#### Task details:
Leave the pictures out and restate each entry below word for word.

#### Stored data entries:
= = = = =
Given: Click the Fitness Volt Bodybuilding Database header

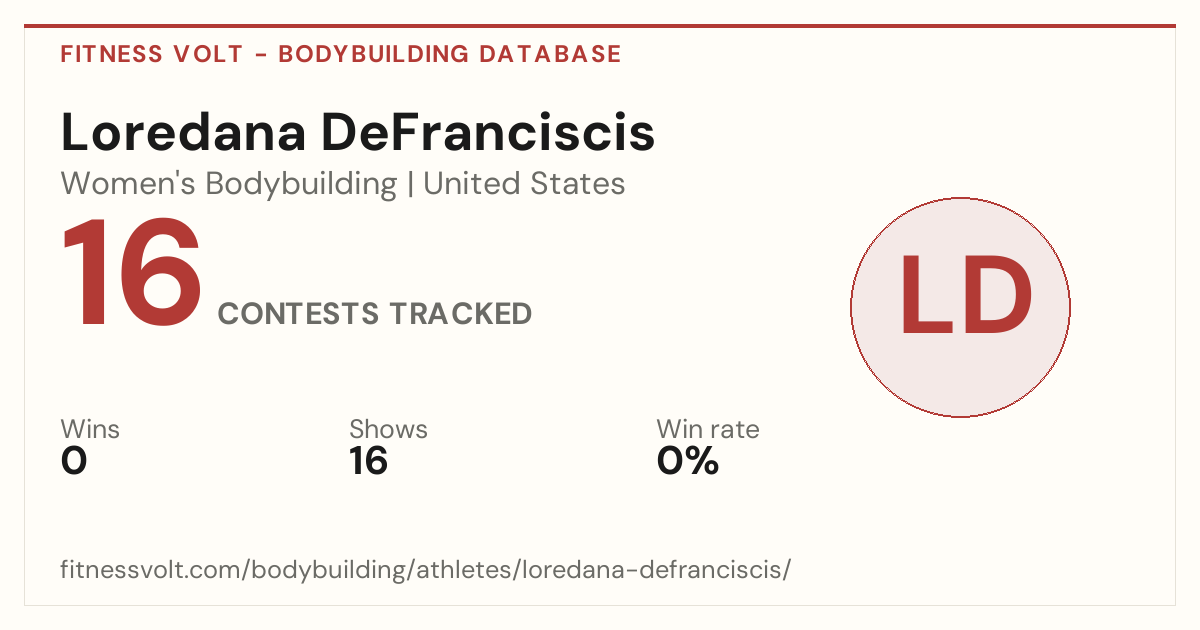Looking at the screenshot, I should pos(341,54).
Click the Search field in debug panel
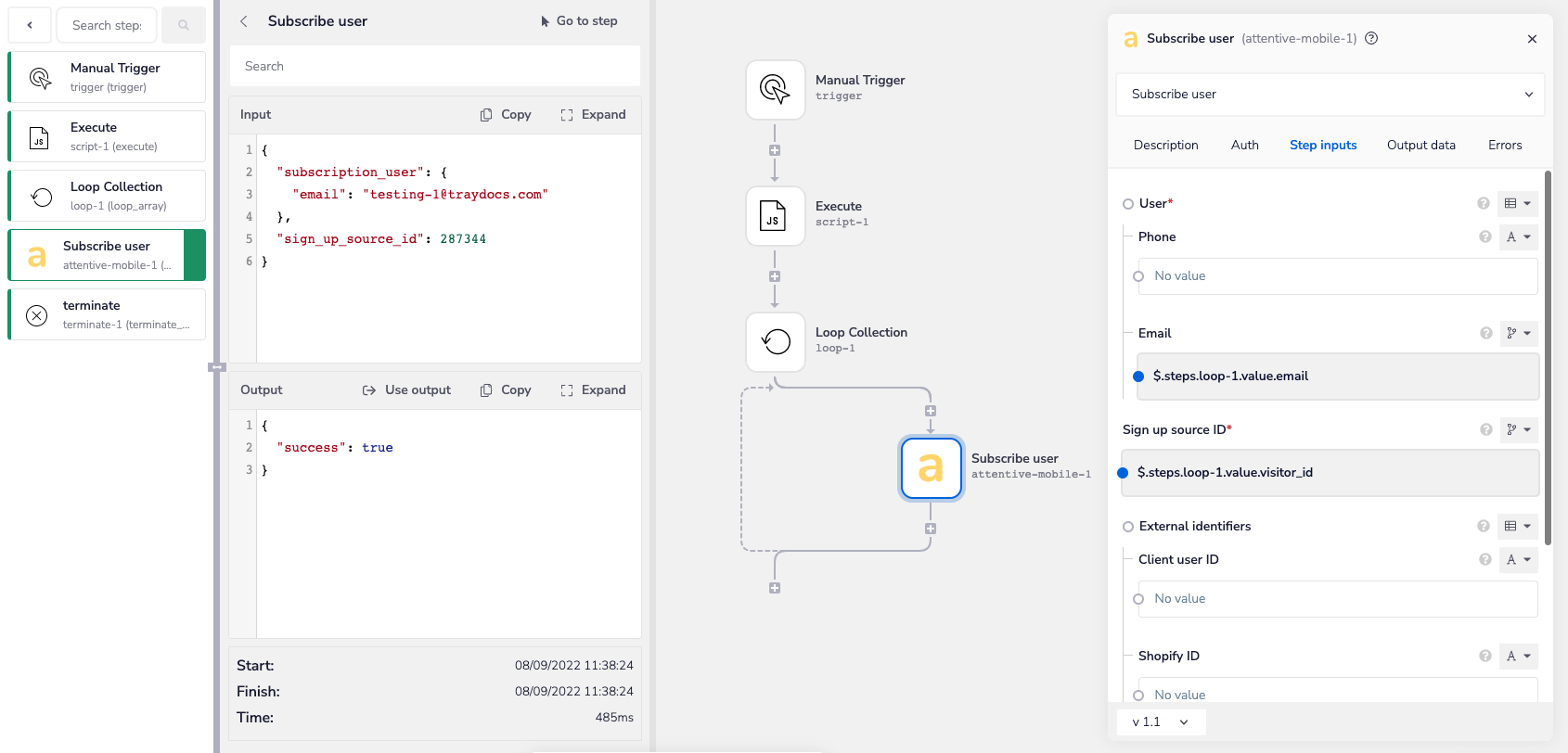1568x753 pixels. (434, 67)
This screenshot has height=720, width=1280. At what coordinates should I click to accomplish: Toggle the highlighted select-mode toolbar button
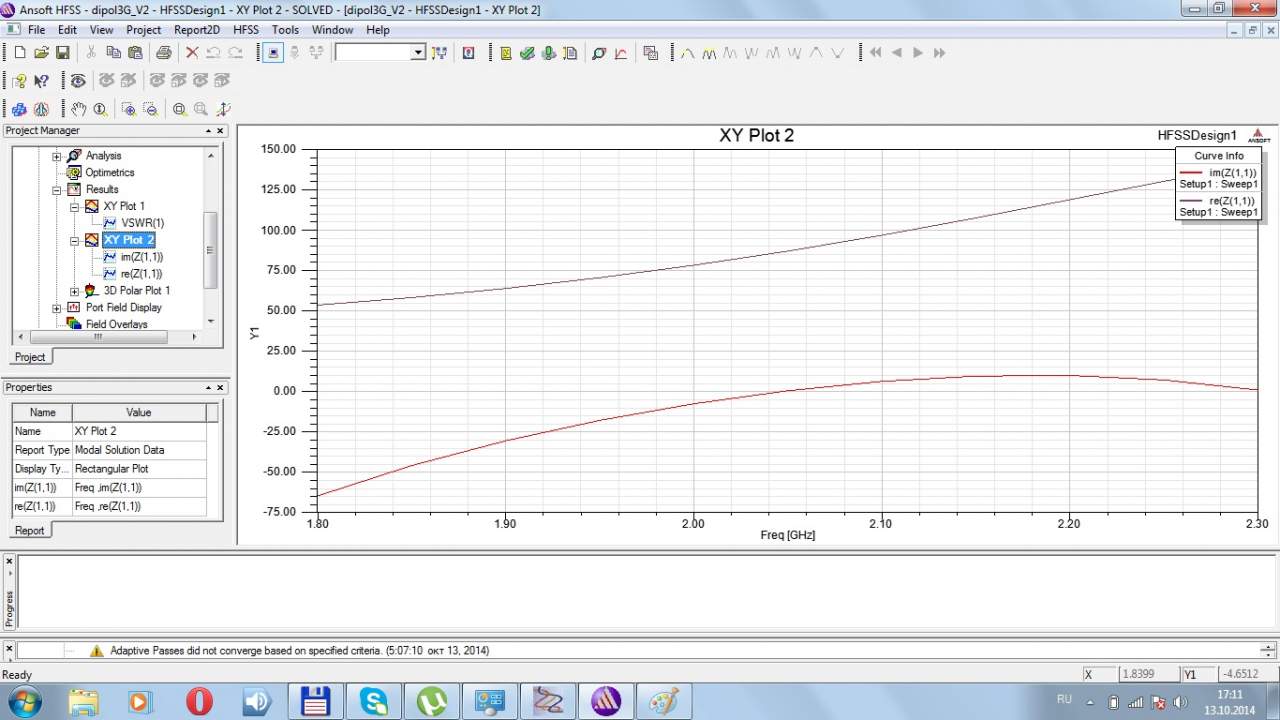tap(273, 53)
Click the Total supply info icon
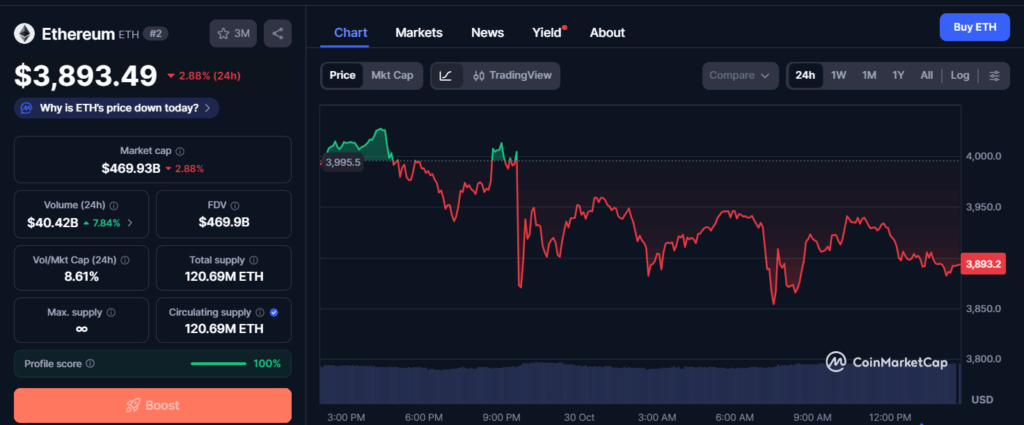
= = = = =
#### Response for this exercise:
Given: Click the Fitness Volt Bodybuilding Database header

Looking at the screenshot, I should pos(341,54).
Click the Search field in debug panel
1568x753 pixels. (434, 67)
This screenshot has height=720, width=1280. At what coordinates should I click to accomplish: Toggle the highlighted select-mode toolbar button
tap(273, 53)
Click the Total supply info icon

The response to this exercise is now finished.